Droughts affected many parts of the world, including the Horn of Africa, South America, Canada, the western United States, Iran, Afghanistan, Pakistan and Turkey.

The drought in the Horn of Africa has intensified through 2022. Eastern Africa is facing the very real prospect that the rains will fail for a fourth consecutive season, placing Ethiopia, Kenya and Somalia into a drought of a length not experienced in the last 40 years.

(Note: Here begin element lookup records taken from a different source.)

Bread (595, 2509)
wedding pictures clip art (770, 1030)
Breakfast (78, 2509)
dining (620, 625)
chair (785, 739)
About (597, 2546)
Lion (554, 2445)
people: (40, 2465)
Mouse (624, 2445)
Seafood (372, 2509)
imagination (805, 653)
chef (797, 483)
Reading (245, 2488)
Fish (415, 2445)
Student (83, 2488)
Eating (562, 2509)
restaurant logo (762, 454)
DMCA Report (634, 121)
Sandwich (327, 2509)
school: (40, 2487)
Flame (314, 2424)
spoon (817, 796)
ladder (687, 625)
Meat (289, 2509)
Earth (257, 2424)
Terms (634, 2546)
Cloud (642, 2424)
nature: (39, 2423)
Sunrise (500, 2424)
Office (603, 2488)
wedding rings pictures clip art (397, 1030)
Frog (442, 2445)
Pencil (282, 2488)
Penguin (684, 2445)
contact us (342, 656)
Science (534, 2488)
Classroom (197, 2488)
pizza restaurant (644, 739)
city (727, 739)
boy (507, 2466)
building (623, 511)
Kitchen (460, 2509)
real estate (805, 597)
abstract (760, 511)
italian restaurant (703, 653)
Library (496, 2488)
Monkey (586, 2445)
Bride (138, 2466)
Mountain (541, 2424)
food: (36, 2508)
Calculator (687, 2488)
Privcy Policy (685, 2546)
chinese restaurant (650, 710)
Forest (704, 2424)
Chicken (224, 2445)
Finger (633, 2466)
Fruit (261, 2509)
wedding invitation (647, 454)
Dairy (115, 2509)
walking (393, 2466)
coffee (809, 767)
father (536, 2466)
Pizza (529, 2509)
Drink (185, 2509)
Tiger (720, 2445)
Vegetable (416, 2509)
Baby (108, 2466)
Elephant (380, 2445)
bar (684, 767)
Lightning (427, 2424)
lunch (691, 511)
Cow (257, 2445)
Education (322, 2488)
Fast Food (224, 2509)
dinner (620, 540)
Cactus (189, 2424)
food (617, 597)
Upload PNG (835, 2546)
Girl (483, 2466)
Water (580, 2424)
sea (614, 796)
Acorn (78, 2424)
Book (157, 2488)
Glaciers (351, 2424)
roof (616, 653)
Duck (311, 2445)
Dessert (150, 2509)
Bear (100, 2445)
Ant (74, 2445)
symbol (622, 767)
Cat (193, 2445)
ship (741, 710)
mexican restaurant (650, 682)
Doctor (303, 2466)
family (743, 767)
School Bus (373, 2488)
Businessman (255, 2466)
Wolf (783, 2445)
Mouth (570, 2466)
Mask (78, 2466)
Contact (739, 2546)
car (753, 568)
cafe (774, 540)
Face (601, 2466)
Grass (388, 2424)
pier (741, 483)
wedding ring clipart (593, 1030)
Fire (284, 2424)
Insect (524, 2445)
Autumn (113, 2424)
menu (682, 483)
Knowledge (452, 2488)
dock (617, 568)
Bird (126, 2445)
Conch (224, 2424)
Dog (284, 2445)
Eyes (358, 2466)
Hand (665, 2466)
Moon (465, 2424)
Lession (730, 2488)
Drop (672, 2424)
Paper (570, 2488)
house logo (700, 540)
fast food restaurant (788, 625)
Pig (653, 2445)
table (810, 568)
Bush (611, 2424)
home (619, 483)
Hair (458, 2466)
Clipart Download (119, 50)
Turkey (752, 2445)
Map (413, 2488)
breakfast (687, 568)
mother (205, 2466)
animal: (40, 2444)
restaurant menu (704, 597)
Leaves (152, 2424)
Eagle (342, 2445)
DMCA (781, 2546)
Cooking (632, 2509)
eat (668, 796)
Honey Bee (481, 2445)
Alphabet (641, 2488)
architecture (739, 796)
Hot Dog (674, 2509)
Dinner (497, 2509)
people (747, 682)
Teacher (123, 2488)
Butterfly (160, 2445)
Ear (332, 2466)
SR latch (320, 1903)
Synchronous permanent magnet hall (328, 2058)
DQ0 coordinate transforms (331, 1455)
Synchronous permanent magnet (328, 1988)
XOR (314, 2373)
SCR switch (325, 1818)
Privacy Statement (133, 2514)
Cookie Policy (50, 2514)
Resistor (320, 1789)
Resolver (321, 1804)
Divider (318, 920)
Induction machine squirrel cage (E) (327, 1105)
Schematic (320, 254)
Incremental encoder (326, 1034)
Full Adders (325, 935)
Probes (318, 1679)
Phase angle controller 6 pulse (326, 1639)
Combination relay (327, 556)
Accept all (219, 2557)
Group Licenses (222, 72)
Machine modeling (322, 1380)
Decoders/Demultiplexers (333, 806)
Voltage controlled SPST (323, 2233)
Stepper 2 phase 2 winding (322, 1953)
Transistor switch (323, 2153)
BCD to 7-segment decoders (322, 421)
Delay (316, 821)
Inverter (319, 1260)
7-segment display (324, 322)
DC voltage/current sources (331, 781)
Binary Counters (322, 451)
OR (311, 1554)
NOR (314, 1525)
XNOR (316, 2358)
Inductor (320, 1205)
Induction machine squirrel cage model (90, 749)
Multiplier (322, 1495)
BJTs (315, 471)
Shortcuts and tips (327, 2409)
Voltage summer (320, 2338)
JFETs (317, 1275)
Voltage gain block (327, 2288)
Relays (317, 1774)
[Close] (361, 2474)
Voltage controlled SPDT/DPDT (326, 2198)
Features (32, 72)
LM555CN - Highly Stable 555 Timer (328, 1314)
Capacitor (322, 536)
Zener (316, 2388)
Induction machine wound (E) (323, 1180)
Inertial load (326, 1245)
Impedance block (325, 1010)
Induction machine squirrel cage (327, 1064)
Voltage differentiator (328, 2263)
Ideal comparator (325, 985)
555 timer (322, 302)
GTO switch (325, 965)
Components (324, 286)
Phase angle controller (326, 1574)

"These [climate] impacts are unevenly distributed. If you're living in Central America, South America, Central, East or West Africa, South Asia or in a Small Island Developing State, you're 15 times more likely to die from climate-related impact or a climate-related weather extreme", explains Special Adviser to the Secretary-General on Climate Action, Selwin Hart.

· Food security

The compounded effects of conflict, extreme weather events and economic shocks, further exacerbated by the COVID-19 pandemic, undermined decades of progress towards improving food security globally.

Worsening humanitarian crises in 2021 have also led to a growing number of countries at risk of famine. Of the total number of undernourished people in 2020, more than half live in Asia (418 million) and a third in Africa (282 million).

"There's a component coming from this COVID crisis, and there's a high risk now because of the war in Ukraine that we will see major hunger problems", adds Prof. Taalas.

· Displacement:

Hazards related to water events continued to contribute to internal displacement. The countries with the highest numbers of displacements recorded as of October 2021 were China (more than 1.4 million), the Philippines (more than 386,000) and Viet Nam (more than 664,000).